== Exercise requirements ==
Please copy out the data below word for word, leaving out the pictures.

== Exercise material ==
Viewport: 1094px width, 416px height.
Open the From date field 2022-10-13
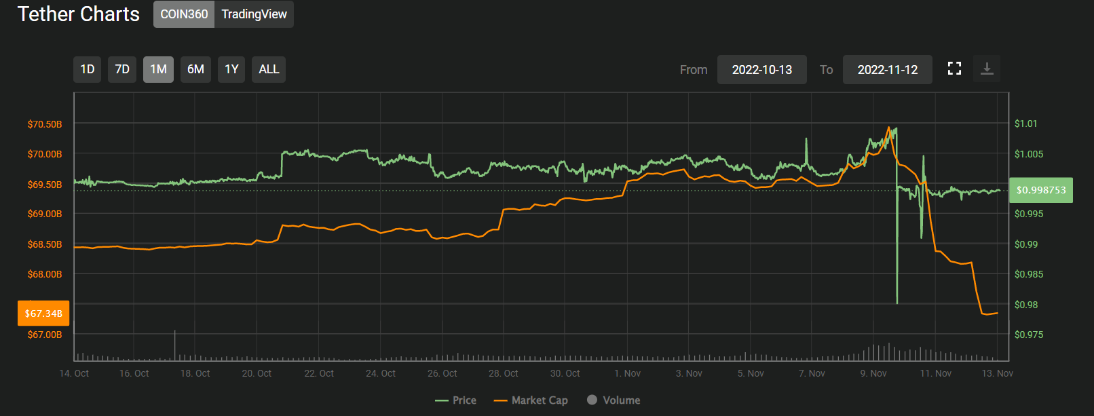point(761,70)
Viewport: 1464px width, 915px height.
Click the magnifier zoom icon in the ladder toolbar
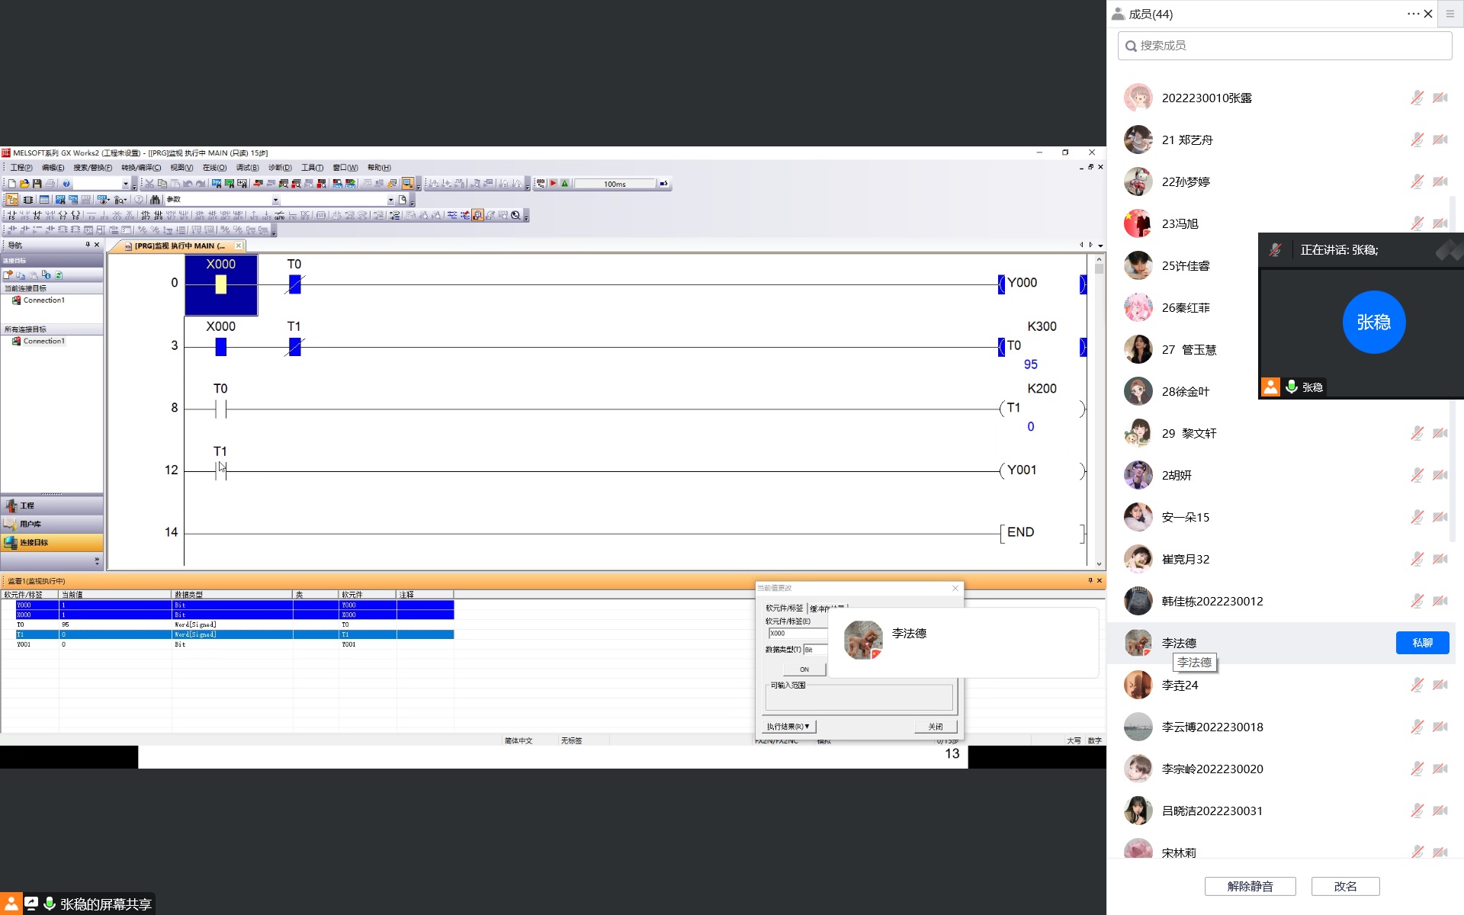click(515, 216)
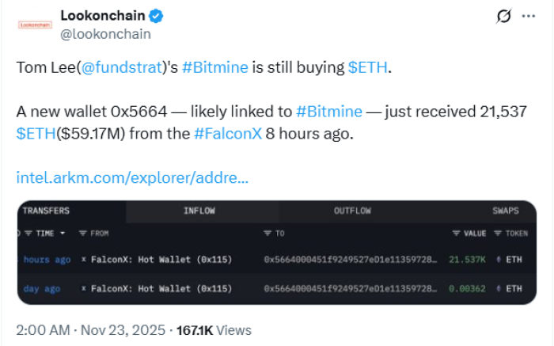Click the ETH token icon in first row

497,260
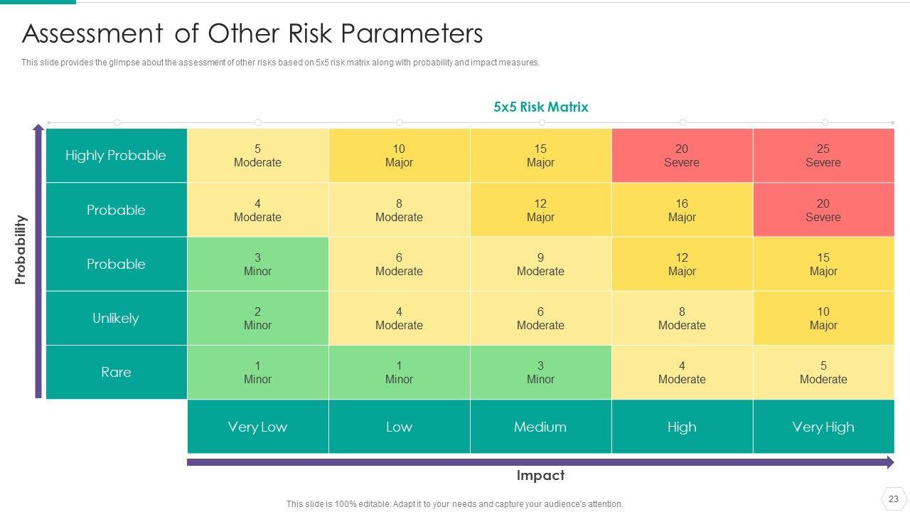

== Answer to this problem ==
Viewport: 1094px width, 416px height.
Open the From date field 2022-10-13
point(761,70)
Viewport: 1464px width, 915px height.
Click the magnifier zoom icon in the ladder toolbar
click(515, 216)
Click the ETH token icon in first row

497,260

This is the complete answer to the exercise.